RBA Announces Historic Fourth Rate Hike
The Reserve Bank of Australia has revealed a fourth successive monthly increase to interest rates, this time by 50bps.
The announcement by the RBA at its August meeting today was widely anticipated, with the four major banks all expecting the move.
It brings the official cash rate in Australia to a six-year high of 1.85%.
It’s the first time the bank has lifted interest rates at four consecutive meetings since the introduction of the RBA’s 2% to 3% inflation target in 1990.
Currently Australia’s core inflation rate sits at 4.9%, a fair way off the target of 2.5% with the board saying it expects inflation to peak later this year before declining.
The Reserve Bank’s central forecast is for CPI inflation to be just under 8% over 2022, before coming down to 4% over 2023.
The board said after its meeting that the rate increase was a further step in the normalisation of monetary conditions, and it expects to make more over the months ahead.

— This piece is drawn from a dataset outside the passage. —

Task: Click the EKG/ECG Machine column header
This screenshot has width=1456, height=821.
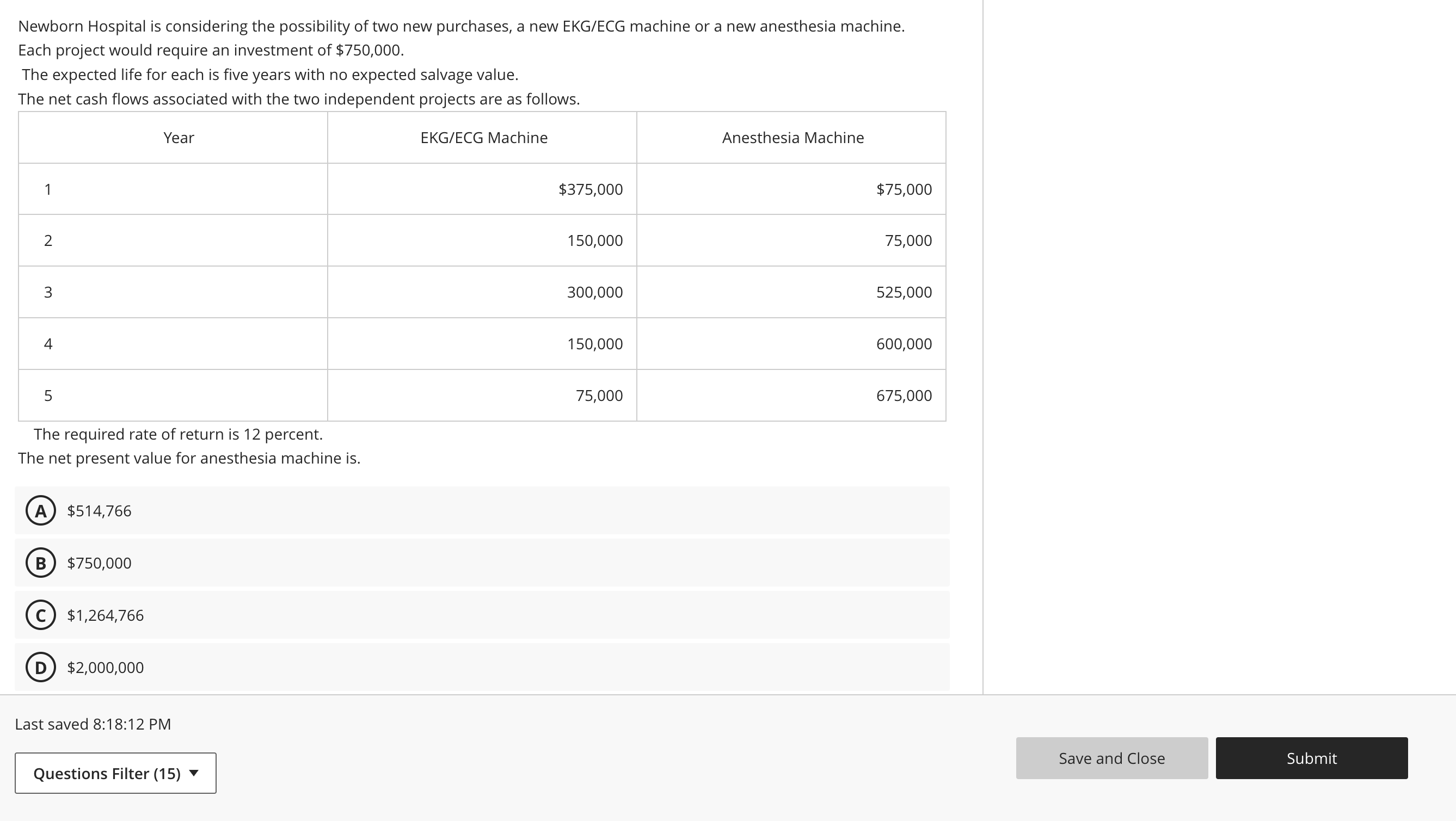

Despite the period of uncertainty, the RBA expects the Australian economy to continue to grow strongly, forecasting GDP growth of over 3% in 2022.
What does the rate hike mean for homeowners? Well those paying off the average home loan of $500,000 will need to cough up an extra $140 a month.
Federal Treasurer Jim Chalmers said ahead of the meeting that he knew the rate hike would be frustrating for many.
This will make life harder for Australians already struggling with the skyrocketing cost of living,” he said.